Classroom lesson · Food · 🇨🇬 Republic of the Congo

Saka-Saka

A rich, delicious dish made from pounded cassava leaves

Photo · Wikimedia Commons

What is it?

Saka-saka is one of the most beloved dishes in the Republic of the Congo. It is made from the leaves of the cassava plant, which are pounded into a paste and then slowly cooked with palm oil, onions and sometimes fish or peanuts. The result is a rich, dark-green, hearty dish that is eaten almost every day in Congolese households.

Tell me more

Cassava is an incredibly important plant across Central Africa. Most people know its starchy root, which is used to make fufu and other starchy foods. But the leaves are just as valuable — they are packed with vitamins and minerals, especially iron and vitamin C. Saka-saka is a clever way to use every part of the plant.

Making saka-saka properly takes time and patience. The leaves are first stripped from their tough stalks, then pounded in a large wooden mortar until they become a smooth, dark-green paste. This paste is then cooked slowly in a pot with palm oil, creating a thick sauce with a deep, savoury flavour. Grandmothers across the country are considered the best saka-saka cooks.

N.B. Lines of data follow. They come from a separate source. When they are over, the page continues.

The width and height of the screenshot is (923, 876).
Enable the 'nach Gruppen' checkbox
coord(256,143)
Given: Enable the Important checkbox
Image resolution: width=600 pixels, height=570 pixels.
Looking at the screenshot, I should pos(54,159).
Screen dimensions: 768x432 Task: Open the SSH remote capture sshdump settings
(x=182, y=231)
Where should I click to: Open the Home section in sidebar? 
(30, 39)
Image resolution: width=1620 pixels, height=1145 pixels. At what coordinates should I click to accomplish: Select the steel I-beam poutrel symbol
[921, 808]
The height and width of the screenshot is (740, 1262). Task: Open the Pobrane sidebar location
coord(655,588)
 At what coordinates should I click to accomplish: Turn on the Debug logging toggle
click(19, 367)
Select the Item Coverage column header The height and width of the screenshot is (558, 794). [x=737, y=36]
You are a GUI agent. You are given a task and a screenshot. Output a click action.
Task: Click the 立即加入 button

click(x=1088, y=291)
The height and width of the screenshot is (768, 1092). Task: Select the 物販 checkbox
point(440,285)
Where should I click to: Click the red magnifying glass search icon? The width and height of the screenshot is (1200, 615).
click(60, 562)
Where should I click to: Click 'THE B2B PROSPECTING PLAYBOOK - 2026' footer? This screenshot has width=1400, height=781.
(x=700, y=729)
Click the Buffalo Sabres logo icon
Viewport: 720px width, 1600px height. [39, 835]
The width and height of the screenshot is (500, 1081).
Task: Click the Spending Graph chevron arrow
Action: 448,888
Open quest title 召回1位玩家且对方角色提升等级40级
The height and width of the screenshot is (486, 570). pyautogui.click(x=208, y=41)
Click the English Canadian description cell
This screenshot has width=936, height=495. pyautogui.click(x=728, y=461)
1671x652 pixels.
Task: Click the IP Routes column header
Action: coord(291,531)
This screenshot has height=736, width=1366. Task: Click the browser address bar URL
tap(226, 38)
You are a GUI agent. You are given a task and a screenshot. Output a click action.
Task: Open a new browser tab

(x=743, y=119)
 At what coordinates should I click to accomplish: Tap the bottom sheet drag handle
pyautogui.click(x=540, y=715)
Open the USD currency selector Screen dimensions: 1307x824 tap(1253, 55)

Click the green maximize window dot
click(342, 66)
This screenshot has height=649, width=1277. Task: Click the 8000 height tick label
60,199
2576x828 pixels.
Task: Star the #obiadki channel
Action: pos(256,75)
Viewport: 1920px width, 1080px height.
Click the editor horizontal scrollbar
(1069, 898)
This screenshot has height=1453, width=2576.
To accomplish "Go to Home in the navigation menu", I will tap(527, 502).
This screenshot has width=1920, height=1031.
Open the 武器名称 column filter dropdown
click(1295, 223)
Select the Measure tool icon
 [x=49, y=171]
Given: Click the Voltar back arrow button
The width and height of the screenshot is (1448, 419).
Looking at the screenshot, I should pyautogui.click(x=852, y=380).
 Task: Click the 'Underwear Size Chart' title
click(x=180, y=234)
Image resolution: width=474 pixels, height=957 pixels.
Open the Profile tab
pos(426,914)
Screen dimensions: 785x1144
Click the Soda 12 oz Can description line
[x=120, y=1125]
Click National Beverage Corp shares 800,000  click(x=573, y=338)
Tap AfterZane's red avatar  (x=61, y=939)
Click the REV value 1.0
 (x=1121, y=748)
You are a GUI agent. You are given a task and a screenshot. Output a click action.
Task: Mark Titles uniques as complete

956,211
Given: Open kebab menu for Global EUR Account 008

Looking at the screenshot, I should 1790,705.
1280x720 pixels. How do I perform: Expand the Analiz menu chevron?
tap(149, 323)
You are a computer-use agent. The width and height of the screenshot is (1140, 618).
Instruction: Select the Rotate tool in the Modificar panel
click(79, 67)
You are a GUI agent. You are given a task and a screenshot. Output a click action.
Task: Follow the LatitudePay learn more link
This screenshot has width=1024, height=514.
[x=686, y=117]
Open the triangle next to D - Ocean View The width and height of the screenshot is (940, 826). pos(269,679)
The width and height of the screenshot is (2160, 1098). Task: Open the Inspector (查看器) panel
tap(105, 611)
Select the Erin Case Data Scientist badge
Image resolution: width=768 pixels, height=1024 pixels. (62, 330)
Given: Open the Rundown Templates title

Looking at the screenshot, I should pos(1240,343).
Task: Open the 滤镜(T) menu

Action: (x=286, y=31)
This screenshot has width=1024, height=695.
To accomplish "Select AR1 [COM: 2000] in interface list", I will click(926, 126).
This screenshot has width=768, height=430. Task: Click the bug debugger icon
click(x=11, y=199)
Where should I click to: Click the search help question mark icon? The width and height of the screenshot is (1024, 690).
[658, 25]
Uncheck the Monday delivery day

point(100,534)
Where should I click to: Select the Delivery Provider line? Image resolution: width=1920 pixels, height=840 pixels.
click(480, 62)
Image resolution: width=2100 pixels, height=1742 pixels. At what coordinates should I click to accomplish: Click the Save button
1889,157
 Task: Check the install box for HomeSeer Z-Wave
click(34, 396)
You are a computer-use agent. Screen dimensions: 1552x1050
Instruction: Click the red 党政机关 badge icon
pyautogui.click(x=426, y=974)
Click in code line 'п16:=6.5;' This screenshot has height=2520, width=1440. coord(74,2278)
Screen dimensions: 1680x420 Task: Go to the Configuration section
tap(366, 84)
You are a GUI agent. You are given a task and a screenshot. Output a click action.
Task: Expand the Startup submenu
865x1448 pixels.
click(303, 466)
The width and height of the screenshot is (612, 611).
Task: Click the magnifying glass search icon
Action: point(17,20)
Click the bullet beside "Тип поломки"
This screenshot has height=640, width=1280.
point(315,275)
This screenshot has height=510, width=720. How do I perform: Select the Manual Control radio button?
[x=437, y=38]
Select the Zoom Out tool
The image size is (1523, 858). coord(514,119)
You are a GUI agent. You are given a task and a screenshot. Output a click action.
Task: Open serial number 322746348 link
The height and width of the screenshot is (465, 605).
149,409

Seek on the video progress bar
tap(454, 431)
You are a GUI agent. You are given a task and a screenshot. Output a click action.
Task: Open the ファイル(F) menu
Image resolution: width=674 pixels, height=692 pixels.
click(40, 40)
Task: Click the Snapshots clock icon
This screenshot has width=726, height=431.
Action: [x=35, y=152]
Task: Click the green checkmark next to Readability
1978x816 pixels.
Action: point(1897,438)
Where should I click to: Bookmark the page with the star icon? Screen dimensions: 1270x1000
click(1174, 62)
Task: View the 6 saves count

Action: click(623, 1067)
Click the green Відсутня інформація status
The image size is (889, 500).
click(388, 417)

Saka-saka is typically served over fufu — a smooth, doughy ball made from pounded cassava starch. People scoop the saka-saka with pieces of fufu, using their right hand. Sharing a meal this way, sitting together and eating from the same dish, is an important part of Congolese family life.

In the classroom

Walk your class through this in 15 minutes.

Talk together

Discussion prompts

  1. 01Saka-saka uses the leaves of the cassava plant. Can you think of vegetables where humans eat different parts — the root, the leaf AND the flower?
  2. 02People eat saka-saka together from a shared dish. What does sharing food in this way tell us about how community works?
  3. 03Why might traditional cooking methods — like pounding leaves in a mortar — still be used today even though there are machines that could do the same job?
Try this

Classroom activity

Research the cassava plant as a class. Draw it and label the roots, stem, leaves and any fruit. Then write a 'cassava passport' — one sentence on where it originally came from, one on how it reached Africa and three sentences on all the different foods it can be made into.